- Exercise -
Copy out the lines exactly, beginning with the line containing "Task: Switch to the Header View tab" and going through the line containing "Action: (x=1051, y=93)".

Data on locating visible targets
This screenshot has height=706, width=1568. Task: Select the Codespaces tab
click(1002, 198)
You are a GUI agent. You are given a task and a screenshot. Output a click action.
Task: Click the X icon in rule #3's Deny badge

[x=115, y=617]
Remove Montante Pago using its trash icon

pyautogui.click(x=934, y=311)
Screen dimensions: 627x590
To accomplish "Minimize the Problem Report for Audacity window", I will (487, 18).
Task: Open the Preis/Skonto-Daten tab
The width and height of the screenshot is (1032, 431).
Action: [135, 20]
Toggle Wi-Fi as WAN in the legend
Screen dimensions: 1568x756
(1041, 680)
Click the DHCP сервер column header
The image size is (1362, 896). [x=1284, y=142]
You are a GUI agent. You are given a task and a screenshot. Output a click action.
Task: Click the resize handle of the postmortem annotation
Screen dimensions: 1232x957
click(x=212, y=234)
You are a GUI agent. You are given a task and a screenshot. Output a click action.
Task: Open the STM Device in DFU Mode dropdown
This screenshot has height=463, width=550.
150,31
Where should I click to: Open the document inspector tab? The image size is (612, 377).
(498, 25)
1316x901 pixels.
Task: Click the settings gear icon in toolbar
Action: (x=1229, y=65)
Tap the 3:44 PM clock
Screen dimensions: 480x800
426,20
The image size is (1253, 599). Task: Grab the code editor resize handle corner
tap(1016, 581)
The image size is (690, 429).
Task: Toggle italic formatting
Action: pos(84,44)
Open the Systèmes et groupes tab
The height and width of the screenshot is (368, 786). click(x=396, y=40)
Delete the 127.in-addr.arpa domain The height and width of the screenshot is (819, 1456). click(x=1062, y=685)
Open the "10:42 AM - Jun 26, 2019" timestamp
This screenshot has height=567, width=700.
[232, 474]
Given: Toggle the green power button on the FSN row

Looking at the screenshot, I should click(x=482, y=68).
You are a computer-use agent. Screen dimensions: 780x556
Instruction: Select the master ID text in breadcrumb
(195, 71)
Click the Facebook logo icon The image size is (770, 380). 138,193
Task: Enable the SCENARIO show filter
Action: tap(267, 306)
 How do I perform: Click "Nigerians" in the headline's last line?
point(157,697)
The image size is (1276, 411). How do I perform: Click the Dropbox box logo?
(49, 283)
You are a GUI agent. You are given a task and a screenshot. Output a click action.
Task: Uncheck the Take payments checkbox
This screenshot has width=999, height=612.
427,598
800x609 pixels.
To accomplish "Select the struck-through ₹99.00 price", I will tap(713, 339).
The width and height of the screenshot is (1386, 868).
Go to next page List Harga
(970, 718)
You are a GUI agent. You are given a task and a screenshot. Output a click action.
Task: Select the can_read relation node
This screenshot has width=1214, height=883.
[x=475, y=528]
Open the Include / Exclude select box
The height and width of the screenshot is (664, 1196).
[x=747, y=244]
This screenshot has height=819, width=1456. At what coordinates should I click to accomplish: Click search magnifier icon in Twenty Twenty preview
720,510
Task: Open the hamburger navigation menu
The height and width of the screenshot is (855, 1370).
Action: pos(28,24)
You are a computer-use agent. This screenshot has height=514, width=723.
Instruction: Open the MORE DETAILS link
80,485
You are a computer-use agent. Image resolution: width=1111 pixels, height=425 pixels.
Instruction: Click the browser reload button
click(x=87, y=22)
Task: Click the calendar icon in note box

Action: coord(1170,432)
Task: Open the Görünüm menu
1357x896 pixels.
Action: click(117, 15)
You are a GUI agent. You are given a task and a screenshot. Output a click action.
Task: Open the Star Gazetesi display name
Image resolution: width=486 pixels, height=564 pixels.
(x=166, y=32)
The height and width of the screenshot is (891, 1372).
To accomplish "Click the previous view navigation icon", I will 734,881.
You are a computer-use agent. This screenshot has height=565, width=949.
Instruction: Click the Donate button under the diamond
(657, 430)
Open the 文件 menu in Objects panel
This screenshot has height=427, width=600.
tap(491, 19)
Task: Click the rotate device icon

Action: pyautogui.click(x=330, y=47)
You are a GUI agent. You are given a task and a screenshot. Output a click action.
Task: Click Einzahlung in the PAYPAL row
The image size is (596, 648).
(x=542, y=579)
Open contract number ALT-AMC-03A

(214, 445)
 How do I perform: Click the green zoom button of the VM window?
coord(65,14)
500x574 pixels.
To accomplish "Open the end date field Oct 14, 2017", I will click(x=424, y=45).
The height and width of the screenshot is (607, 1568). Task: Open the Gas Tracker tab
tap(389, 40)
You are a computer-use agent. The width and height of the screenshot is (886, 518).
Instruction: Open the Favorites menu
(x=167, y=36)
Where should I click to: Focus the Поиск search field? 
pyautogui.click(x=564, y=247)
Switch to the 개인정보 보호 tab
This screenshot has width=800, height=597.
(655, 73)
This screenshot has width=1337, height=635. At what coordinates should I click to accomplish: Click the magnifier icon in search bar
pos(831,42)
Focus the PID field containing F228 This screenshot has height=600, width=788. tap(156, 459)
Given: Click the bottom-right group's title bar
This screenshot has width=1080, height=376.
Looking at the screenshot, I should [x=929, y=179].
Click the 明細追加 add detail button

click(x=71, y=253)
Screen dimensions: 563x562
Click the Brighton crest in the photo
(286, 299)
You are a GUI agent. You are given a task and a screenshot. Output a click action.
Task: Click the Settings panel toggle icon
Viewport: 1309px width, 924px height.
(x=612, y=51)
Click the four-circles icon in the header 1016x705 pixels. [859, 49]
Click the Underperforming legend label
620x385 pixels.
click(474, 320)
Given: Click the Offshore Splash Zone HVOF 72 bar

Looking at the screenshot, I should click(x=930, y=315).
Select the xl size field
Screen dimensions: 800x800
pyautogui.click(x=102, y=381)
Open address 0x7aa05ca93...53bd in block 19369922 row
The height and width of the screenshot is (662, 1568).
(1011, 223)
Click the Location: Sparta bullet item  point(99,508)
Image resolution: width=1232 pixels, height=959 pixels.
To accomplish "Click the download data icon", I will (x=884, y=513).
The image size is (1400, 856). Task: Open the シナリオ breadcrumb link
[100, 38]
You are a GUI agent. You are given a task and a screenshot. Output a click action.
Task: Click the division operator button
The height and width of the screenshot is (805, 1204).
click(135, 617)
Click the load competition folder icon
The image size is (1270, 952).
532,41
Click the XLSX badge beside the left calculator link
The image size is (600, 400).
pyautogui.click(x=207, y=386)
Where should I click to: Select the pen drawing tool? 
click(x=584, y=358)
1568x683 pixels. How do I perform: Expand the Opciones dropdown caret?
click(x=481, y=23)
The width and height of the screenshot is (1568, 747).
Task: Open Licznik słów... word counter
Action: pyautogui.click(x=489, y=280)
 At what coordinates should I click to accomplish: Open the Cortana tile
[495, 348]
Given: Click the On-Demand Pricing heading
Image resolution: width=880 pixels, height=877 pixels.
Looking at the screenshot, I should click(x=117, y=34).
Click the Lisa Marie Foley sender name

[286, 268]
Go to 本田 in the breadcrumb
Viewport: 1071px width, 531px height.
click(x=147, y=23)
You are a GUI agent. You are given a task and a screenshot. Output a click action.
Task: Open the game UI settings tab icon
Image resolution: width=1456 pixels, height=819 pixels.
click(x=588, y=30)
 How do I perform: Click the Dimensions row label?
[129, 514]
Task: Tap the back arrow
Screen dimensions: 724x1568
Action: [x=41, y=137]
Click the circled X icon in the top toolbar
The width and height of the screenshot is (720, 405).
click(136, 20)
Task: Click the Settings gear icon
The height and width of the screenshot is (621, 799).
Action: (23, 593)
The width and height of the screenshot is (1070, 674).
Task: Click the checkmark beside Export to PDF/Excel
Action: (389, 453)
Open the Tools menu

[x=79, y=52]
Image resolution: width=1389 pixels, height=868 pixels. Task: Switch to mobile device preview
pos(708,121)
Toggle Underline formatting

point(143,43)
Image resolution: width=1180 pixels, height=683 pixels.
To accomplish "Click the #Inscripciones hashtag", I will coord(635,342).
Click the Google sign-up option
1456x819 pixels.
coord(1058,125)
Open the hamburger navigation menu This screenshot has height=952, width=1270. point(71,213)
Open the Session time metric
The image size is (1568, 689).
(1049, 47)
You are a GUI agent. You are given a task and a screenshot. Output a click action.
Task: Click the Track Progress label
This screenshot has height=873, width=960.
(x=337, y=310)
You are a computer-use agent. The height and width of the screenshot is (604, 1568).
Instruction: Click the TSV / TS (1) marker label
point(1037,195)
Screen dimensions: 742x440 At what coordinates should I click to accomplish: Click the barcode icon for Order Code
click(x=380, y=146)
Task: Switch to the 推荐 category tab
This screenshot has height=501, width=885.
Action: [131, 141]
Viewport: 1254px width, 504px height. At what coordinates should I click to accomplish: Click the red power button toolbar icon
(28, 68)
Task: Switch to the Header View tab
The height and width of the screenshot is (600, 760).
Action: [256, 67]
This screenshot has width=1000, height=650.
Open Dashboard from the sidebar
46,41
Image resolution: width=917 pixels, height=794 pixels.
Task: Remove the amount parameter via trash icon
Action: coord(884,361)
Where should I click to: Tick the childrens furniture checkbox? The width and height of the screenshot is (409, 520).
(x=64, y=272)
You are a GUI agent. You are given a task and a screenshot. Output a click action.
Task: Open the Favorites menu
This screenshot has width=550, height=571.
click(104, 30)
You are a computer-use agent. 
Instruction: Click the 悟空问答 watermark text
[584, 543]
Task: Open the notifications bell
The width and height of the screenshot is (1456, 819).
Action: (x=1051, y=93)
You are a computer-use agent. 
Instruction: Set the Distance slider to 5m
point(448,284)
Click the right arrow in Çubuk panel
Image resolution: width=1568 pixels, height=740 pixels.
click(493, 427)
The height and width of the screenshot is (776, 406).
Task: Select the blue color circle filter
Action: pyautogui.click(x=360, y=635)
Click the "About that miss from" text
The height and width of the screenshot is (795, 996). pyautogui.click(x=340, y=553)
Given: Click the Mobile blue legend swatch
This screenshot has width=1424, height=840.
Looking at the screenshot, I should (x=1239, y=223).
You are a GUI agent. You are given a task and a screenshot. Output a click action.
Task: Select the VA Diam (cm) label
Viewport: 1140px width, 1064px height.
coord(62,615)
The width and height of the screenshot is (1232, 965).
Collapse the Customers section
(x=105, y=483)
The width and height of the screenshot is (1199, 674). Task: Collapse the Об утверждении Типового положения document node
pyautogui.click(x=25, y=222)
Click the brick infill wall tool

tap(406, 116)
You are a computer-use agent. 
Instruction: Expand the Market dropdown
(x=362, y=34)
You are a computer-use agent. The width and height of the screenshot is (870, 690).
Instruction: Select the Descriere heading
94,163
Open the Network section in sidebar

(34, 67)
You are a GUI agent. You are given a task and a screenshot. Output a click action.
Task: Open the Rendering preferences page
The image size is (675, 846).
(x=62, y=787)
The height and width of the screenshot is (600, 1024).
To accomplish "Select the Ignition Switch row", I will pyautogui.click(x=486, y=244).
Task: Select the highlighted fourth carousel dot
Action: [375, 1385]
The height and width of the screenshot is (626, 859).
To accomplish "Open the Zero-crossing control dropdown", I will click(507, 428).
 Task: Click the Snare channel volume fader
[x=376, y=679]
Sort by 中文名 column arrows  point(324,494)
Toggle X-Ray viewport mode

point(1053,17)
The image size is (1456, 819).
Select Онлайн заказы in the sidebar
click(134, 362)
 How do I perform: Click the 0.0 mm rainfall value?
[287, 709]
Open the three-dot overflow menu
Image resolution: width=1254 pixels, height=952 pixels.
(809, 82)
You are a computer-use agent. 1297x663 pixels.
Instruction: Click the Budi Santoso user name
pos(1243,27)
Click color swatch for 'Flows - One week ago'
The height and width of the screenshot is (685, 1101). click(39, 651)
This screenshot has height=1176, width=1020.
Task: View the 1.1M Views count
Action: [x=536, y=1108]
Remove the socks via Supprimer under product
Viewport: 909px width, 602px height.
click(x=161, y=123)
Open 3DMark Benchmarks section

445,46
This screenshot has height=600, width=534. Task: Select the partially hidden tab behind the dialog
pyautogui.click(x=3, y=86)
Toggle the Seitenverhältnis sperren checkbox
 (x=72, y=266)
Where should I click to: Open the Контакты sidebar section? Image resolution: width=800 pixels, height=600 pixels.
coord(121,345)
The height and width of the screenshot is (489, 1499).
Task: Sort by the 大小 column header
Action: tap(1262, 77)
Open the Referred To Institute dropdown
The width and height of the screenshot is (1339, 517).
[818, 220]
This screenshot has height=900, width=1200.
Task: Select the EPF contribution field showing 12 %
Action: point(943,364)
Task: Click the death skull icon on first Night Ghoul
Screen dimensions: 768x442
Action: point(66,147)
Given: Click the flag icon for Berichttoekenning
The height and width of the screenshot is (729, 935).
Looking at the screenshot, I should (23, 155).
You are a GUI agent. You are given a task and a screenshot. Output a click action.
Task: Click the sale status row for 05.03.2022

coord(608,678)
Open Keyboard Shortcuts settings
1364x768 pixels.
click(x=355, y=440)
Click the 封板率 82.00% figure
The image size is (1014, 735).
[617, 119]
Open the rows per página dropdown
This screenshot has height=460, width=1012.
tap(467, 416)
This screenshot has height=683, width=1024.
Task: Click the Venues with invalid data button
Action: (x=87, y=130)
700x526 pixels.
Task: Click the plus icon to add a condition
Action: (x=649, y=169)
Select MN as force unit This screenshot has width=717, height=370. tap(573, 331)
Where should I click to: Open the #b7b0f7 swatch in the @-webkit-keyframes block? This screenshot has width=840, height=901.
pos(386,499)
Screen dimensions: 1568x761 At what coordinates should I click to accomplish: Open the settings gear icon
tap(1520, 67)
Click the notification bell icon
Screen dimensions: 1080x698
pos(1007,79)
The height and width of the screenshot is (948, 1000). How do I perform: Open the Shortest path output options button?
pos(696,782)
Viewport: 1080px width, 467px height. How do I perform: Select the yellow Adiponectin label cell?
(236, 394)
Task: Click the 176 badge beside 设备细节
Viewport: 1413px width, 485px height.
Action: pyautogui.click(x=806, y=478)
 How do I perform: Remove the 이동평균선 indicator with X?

- Solved problem -
Task: Switch to the Header View tab
The height and width of the screenshot is (600, 760).
Action: [256, 67]
This screenshot has width=1000, height=650.
Open Dashboard from the sidebar
46,41
Image resolution: width=917 pixels, height=794 pixels.
Task: Remove the amount parameter via trash icon
Action: coord(884,361)
Where should I click to: Tick the childrens furniture checkbox? The width and height of the screenshot is (409, 520).
(x=64, y=272)
You are a GUI agent. You are given a task and a screenshot. Output a click action.
Task: Open the Favorites menu
This screenshot has width=550, height=571.
click(104, 30)
You are a computer-use agent. 
Instruction: Click the 悟空问答 watermark text
[584, 543]
Task: Open the notifications bell
The width and height of the screenshot is (1456, 819).
Action: (x=1051, y=93)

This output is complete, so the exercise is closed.